Avalokitesvara: He who embodies compassion from all Buddhas. Revered in religions and beliefs ranging from Hinduism to Taoism, Avalokitesvara is known in many forms and by many names, from Tibet’s Chenrezig to Japan’s Kanzeon and India’s Padmapani. In Chinese Buddhism, this representation of compassion takes a female form: Guanyin, the Goddess of Mercy.

On special religious days celebrated in Buddhist communities around the world, statues of Guanyin are visited by many who come bearing gifts, offerings, and prayers, seeking blessings, good health, and spiritual guidance. While these statues are important cultural symbols, their placements can sometimes pose challenges. This was the situation for a statue of Guanyin that sits atop a mountain in Shenzhen, China, which recently faced the possibly seeing its final worshipers. With redevelopment fast on its way in the populous city and a lack of space in which to expand on, the well-visited statue needed a new home or face being destroyed.

Luckily, it was determined that the almost 50-ft tall statue would be moved to a new location instead of being destroyed.
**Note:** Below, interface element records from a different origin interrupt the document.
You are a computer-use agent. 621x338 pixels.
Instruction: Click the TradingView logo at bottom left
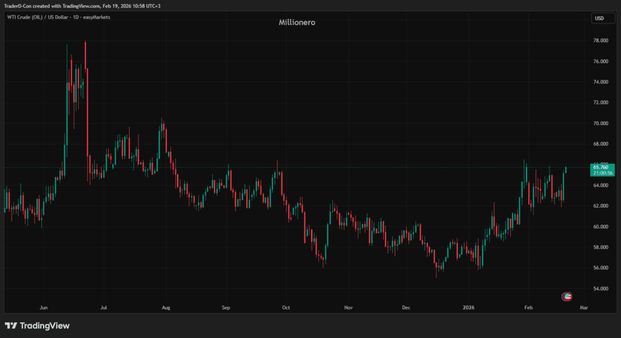coord(37,326)
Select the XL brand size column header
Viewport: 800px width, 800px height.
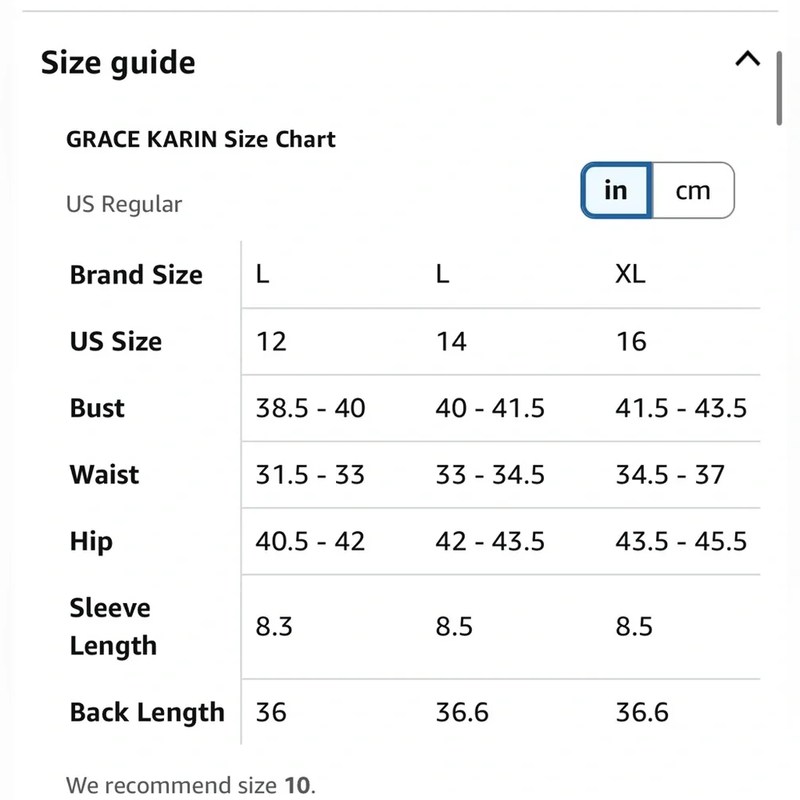pyautogui.click(x=630, y=274)
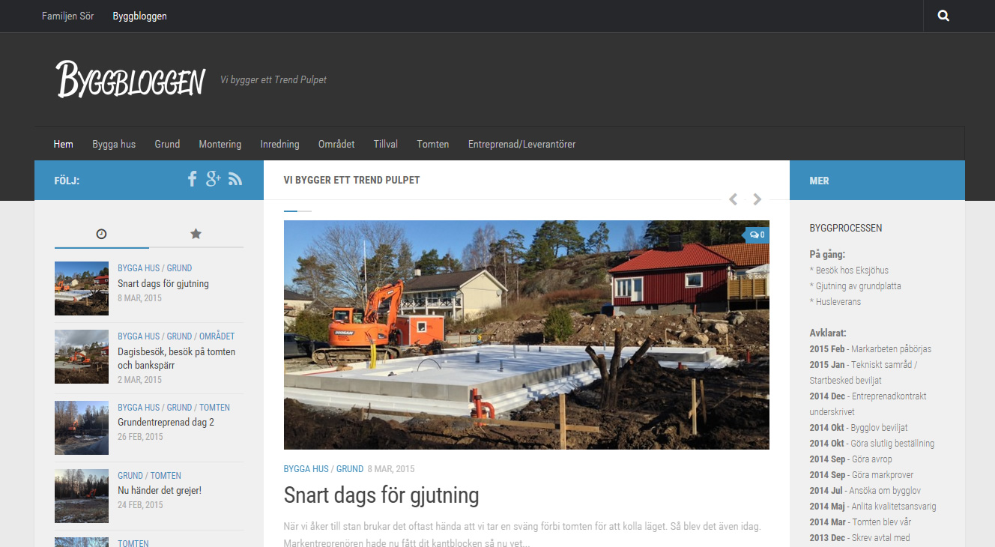The width and height of the screenshot is (995, 547).
Task: Click the Facebook follow icon
Action: tap(192, 179)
However, even with this decision, there’s a real possibility that the statue could be damaged during the relocation process. Within the local community, a group of employees at LK International, a 3D printing company, who regularly visit the statue wanted to preserve it digitally in its original form–peaceful and perfectly constructed atop a lotus flower, just in case there were any complications in moving the statue. Should the statue break or be damaged, having the digital scans would allow a replacement statue to be built with the same look and details.
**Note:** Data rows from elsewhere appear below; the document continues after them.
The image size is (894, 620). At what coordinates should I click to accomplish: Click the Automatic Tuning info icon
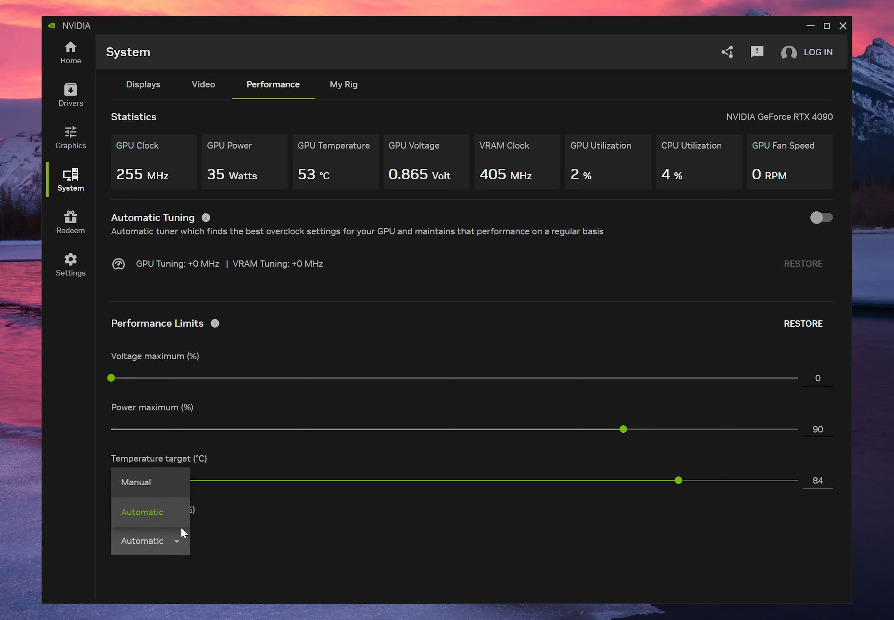206,218
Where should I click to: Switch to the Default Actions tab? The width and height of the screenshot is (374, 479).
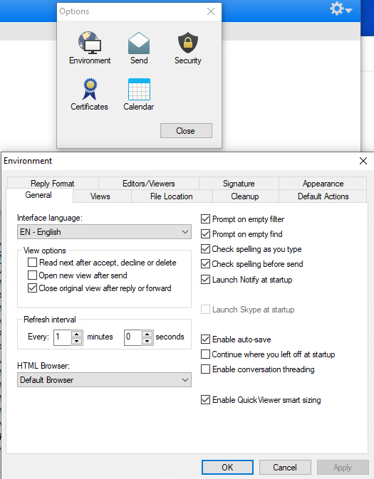click(x=323, y=196)
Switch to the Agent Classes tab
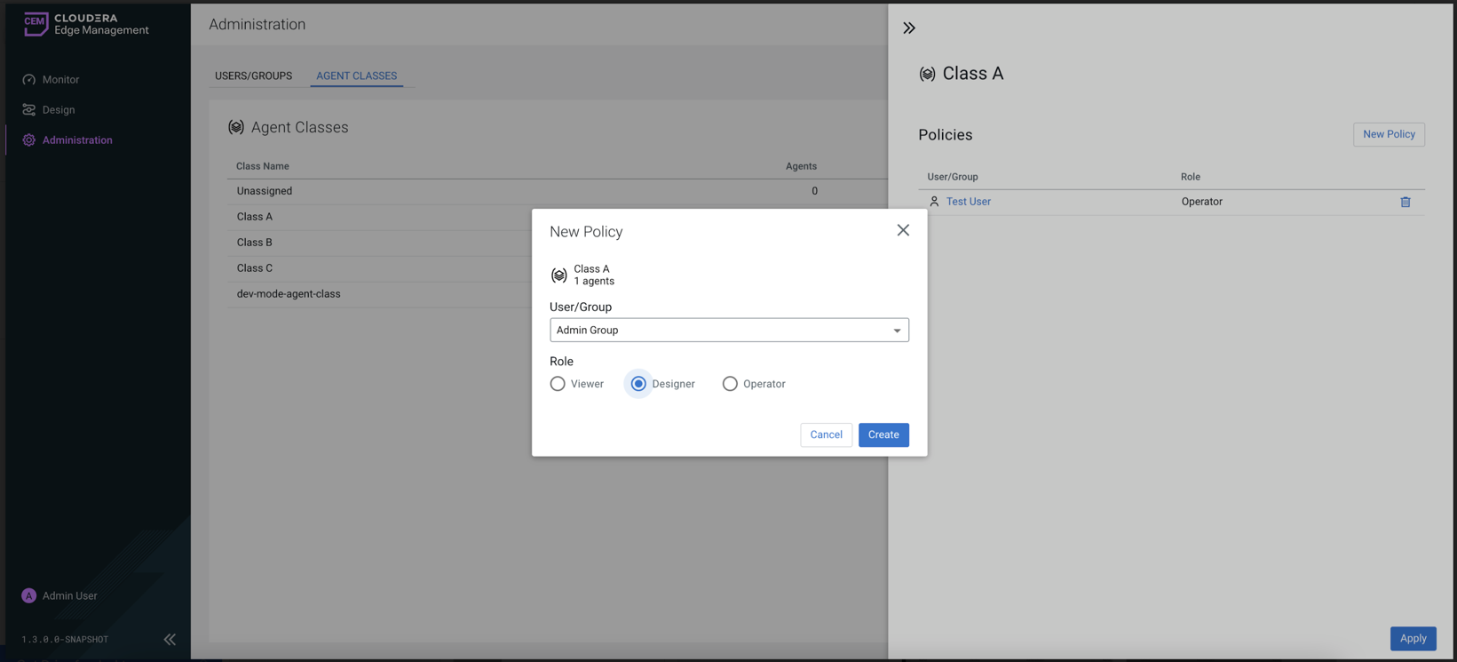The height and width of the screenshot is (662, 1457). click(356, 76)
LK International enlisted the help of 3D scanning reseller JIE Technologies to equip them with the right scanner to digitally capture the statue. JIE Technologies had just the scanner for an object of this size, intricate detail: Artec Ray. With the highest speed and accuracy among long-range 3D scanners, Artec Ray’s laser technology is ideal for capturing large objects such as airplanes, buildings, wind turbines or, in this case, a statue. The scanner can capture objects up to 110 m away, while objects within 15 m are scanned with submillimeter distance precision.

Ivan Fung, one of the JIE Technologies employees who worked on scanning the statue, said using the 3D scanner was a first for his team. Before the work began, the team practiced 3D scanning in their own homes, offices, and buildings. The team noted that the scanning was intuitive and was as easy as pressing a button.

“I’m an industrial guy, most of our scanning work is for industrial applications and reverse engineering,” Fung said. “We used Ray to scan the statue. It took four hours, which is really good for such an expansive statue.”

Using a construction lift to raise the scanner to various heights parallel to the ground, Artec Ray made its way around the statue. An iPad app was paired with the scanner for this project, making it easier to see what was being scanned in real-time. Following four hours of scanning, the data was processed and aligned in Artec Studio, in what Fung says was for himself and three colleagues, a day’s work. Being able to scan without using any targets, the team carried out less than 10 scans and during data processing, put them all together to create a full scan of the statue.

“If we needed to, we could have used another scanner to scan more details,” Fung said. “But actually, I was surprised that Ray scanned so well and captured all the necessary detail. Our customers are happy with the results of the scan, and we’re very satisfied, too.”

Today, even more has been done with the digital scan, even beyond the original goal of preservation. The original scan of Guanyin was scaled down to 10 to 15 cm and printed as keepsakes that are available for those who used to frequent the mountain.

Following the success of this 3D scanning project, JIE Technologies is confident they can use the technology to help other clients in China, such as museums or for architecture projects. With 3D scanning capabilities, the company is now well suited to help with cultural and historical preservation initiatives.

“In China, when the government or commercial investors want to use the land, it is sold for a higher price to make more money. This statue needed to be moved to make way for land development and modernization,” Fung said. “This happens quite often in China, and it’s good to protect some of our culture.”